SunEdison shakes the energy industry
Published: 29 Apr 2016 By Grace Kimberley
Just under a week ago, one of the US solar industry’s big players, SunEdison stunned the solar community by filing for bankruptcy. This sudden admit to defeat shocked the nation, mainly due to SunEdison being one of the first large renewable energy companies in the US to fail. Should the industry be concerned if an energy giant as established as SunEdison are announcing a fiscal crisis? It’s important to consider this crash and burn may not be a reflection on the industry as a whole and could be down to SunEdison’s own poor business decisions.
SunEdison is thought to owe its upstream suppliers over $321 million. Additionally, lawsuits have been filed against the company for $2.3 million worth of unpaid donations. Industry shares on a whole have recently taken a hit after the announcement, so it seems the community has grown concerned about SunEdison’s bankruptcy. Having said this, solar project developers are still on high demand despite this and shares in First Solar, one of SunEdison’s main competitors have, of course slightly increased following this. According to The Guardian, SunEdison’s bankruptcy has prevented many projects from starting across the world, with some searching for new financing and others not going ahead at all.
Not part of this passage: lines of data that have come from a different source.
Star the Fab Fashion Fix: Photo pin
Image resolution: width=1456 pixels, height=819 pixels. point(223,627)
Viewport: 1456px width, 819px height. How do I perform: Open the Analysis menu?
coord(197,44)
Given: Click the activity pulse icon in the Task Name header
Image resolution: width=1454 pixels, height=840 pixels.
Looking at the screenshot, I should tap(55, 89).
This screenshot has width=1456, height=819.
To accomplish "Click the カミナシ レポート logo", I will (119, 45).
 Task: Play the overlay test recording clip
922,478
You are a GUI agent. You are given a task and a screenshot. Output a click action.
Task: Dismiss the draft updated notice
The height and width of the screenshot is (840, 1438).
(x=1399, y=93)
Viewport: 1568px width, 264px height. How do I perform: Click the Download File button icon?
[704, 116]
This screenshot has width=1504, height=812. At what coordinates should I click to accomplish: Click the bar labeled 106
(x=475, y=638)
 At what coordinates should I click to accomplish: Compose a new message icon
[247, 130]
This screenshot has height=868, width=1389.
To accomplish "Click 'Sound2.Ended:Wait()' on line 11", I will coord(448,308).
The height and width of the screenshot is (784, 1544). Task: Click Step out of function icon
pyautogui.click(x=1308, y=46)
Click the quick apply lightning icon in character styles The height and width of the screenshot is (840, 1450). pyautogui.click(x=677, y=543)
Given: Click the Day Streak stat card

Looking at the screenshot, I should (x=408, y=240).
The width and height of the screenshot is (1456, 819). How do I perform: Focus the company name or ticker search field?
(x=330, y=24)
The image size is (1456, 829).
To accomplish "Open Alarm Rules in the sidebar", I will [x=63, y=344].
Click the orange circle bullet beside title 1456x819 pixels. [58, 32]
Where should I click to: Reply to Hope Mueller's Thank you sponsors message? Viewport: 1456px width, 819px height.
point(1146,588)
The US isn’t the only country taking the hit either. SunEdison has claimed equity partnerships are being searched for by the company to fund their 2.4 gigawatts of capacity in India. Around 4 gigawatts of clean-energy projects are now up for grabs and India’s solar prices are already considerably low due to the fact they sell their solar projects by auction (to the lowest bidder). This accounts for 10% of the nation’s solar and wind capacity. Investors will inevitably become hesitant to put any funds into solar projects, which means that India’s plans to install 100 gigawatts of solar by 2020 at an estimated cost of $100 billion are at risk of failing.
A contributor to SunEdison’s failure, is the fact that it grew at an astronomical rate using ridiculously cheap means of funding, but at such a high frequency, it couldn’t pay half of its investors or lenders back when creditors wanted repaying or at least see a glimpse of ROI. SunEdison is a perfect example of a business that had huge dreams but didn’t deliver to its own expectations.